[Study material — start]
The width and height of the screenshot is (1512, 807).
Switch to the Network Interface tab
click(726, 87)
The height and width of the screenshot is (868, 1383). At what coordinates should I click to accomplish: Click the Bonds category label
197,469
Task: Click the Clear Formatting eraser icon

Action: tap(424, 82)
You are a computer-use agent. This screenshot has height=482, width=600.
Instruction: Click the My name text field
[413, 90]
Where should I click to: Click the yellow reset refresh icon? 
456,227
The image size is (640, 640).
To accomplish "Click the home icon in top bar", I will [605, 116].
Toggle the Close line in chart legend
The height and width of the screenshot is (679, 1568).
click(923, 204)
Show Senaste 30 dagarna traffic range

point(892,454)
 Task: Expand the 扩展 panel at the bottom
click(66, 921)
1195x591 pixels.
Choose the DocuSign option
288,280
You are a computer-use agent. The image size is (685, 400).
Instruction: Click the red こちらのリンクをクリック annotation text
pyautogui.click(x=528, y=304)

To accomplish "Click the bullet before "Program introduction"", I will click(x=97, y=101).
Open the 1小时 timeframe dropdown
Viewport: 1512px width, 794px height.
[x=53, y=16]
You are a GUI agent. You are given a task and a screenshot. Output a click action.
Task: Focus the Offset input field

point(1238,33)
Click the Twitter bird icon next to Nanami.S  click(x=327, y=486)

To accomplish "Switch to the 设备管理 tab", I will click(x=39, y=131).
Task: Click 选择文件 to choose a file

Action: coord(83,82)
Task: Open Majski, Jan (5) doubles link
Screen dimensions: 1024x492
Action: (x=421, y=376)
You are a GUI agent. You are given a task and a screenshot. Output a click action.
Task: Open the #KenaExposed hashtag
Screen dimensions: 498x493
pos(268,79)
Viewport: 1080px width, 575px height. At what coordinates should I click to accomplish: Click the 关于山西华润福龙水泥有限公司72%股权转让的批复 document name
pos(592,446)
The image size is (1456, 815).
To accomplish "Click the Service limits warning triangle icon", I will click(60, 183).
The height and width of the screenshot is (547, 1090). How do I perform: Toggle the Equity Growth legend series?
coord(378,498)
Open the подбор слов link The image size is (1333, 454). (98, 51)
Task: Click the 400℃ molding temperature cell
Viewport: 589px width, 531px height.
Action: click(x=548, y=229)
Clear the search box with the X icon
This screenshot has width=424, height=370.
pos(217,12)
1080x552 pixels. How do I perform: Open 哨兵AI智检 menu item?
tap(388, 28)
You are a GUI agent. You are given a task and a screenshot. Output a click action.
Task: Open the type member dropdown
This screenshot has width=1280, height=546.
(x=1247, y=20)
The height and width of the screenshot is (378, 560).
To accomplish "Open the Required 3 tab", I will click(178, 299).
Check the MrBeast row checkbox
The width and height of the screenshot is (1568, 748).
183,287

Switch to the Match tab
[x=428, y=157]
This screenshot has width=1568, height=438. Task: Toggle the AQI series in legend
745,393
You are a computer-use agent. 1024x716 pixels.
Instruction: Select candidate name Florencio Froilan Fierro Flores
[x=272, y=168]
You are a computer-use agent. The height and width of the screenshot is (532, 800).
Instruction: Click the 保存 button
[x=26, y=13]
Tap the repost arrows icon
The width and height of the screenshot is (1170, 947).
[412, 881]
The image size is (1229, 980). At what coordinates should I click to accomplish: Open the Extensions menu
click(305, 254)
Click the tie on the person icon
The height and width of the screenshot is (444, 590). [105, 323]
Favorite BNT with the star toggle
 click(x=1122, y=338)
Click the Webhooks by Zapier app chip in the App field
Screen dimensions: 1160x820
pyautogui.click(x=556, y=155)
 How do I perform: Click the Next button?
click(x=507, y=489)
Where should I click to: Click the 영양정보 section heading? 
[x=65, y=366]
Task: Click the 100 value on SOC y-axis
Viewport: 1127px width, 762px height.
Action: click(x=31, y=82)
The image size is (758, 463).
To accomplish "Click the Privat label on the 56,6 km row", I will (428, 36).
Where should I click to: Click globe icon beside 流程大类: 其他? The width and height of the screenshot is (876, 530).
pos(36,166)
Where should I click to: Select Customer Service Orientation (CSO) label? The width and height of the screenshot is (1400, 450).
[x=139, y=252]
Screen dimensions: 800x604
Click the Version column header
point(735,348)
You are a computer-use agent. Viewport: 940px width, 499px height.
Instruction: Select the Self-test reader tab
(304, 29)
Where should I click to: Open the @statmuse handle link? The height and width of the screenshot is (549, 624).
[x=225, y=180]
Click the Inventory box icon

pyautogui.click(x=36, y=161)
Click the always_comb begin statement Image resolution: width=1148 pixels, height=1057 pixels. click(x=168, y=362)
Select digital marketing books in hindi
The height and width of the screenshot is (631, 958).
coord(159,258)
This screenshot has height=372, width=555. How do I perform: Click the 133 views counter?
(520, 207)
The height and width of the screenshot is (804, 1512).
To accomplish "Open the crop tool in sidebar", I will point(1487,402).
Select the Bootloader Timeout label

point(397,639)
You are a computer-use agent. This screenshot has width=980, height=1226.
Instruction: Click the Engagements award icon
[Study material — finish]
Count every line above that holds the word "computer", and state the number and nothing more.

6